Nothing but the lines below from the one holding "The image size is (214, 183)." up to and including the one holding "Select the One Key Call Channel text" should be copied, exactly and without pictures.
╭─ INPUT RECORDS
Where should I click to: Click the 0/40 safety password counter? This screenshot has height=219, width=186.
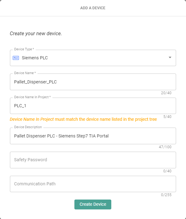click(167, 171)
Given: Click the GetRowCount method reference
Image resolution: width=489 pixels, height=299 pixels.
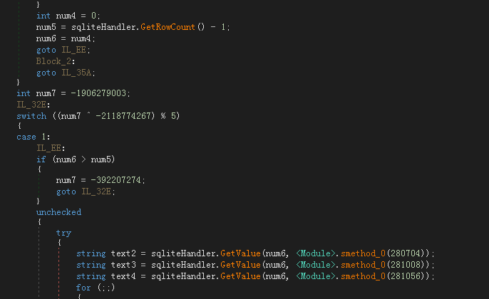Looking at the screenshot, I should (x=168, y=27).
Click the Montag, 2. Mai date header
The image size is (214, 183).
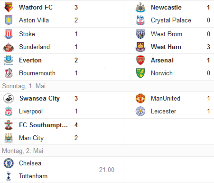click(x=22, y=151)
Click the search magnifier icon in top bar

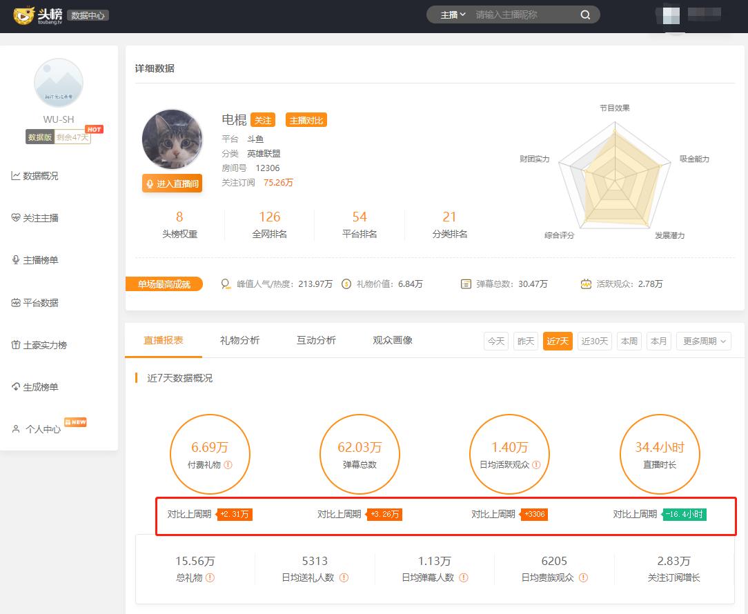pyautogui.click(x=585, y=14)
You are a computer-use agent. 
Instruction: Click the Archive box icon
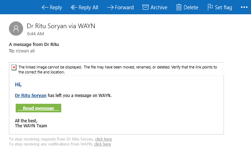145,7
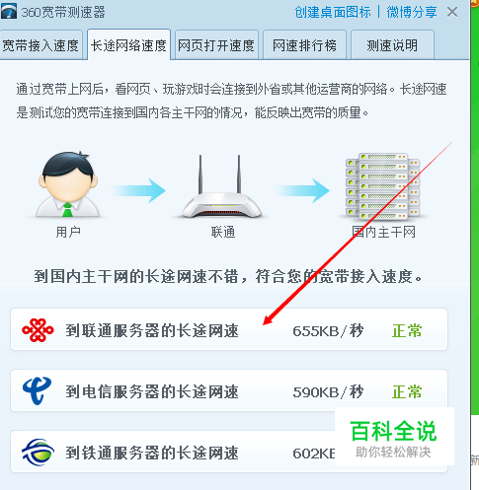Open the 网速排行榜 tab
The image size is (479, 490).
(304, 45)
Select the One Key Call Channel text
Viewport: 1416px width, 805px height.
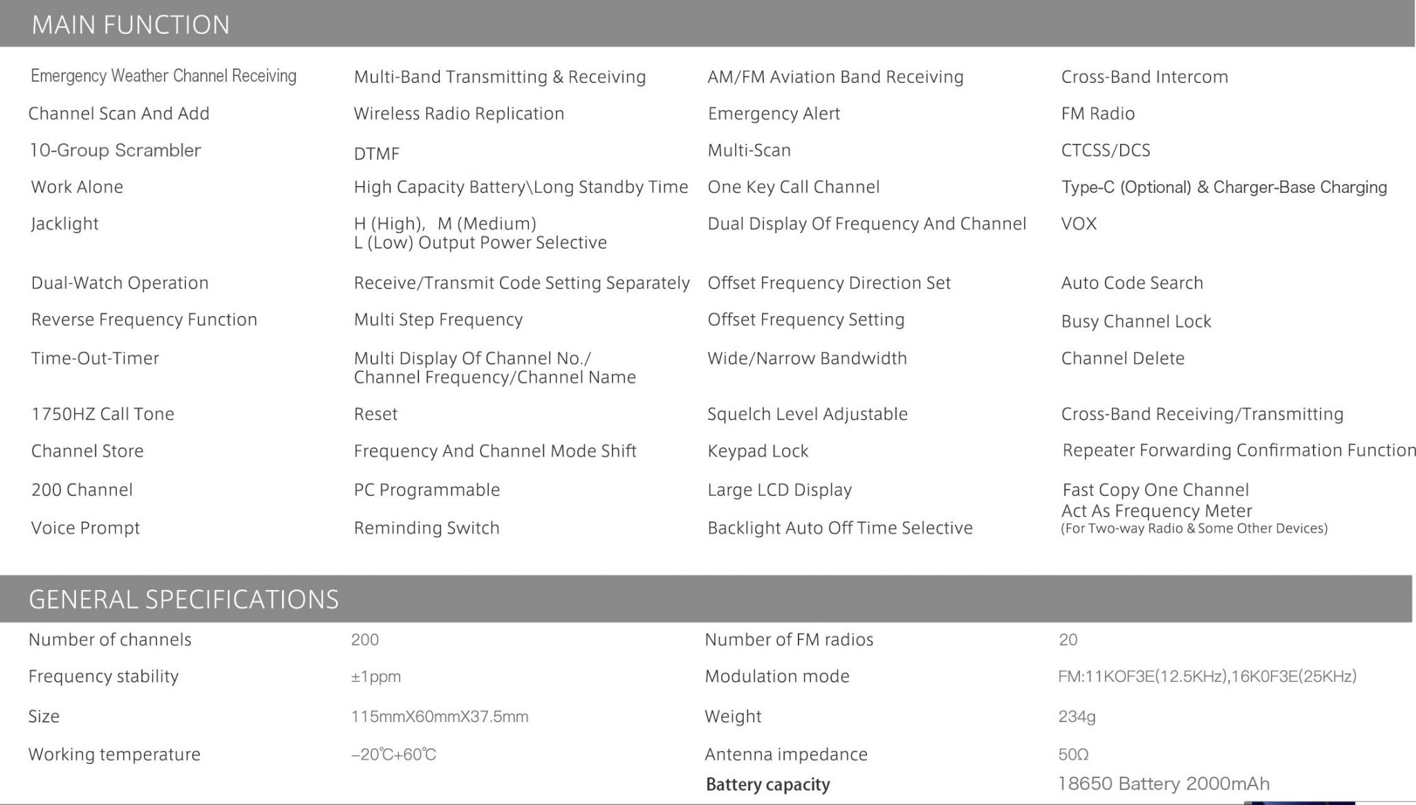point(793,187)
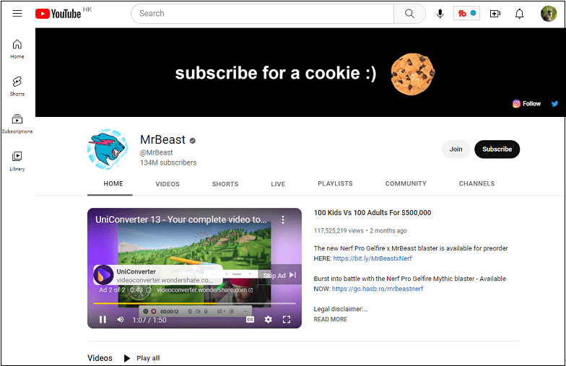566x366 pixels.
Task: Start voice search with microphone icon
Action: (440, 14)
╰─
╭─ INPUT RECORDS
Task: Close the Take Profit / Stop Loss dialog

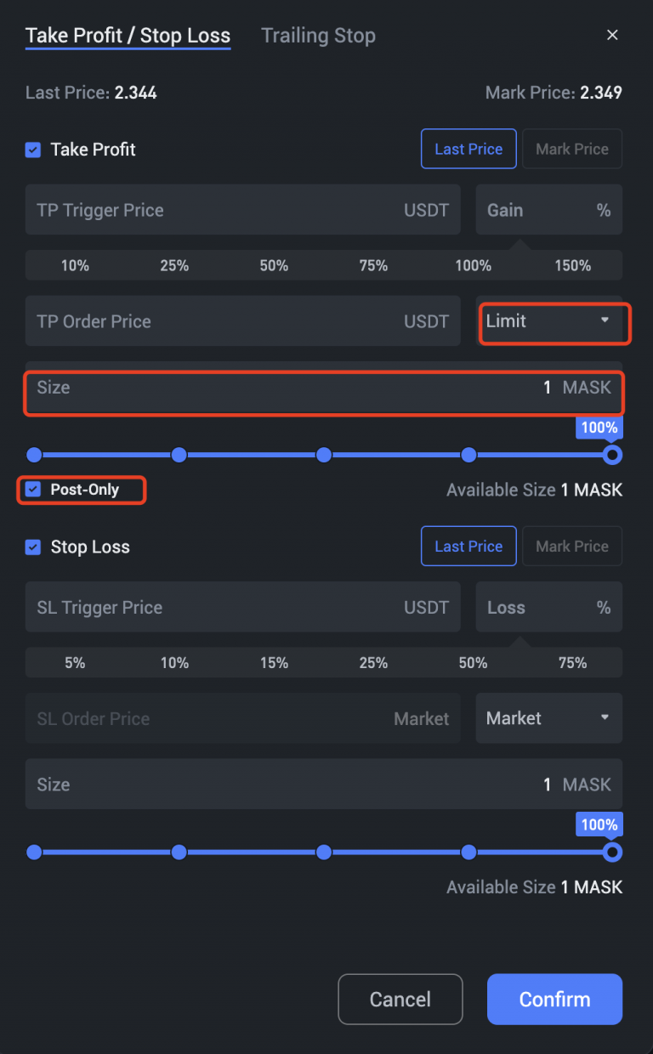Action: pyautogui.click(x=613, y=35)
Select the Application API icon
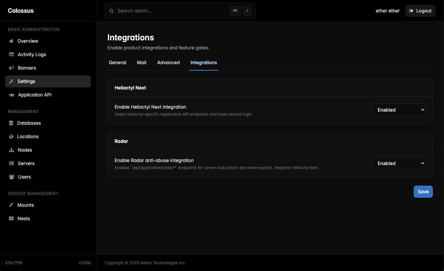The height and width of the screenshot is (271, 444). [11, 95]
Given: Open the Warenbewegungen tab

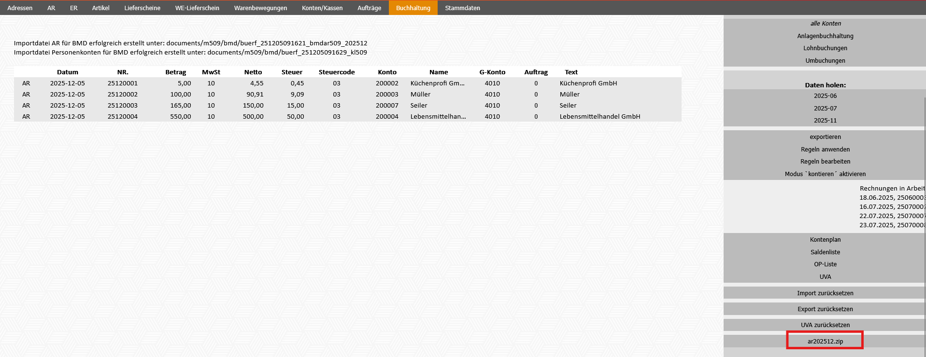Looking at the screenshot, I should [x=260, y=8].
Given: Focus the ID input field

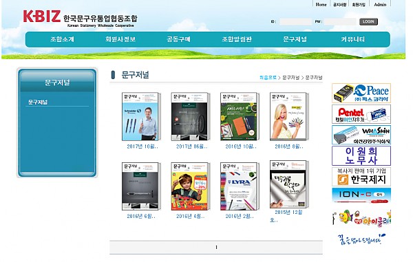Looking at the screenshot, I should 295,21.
╰─
- [YOUR RESPONSE]:
The image size is (214, 183).
click(x=22, y=151)
Click the search magnifier icon in top bar

pyautogui.click(x=585, y=14)
You are a computer-use agent. 
Instruction: Click the Archive box icon
145,7
Open the 网速排行榜 tab
The image size is (479, 490).
(304, 45)
Select the One Key Call Channel text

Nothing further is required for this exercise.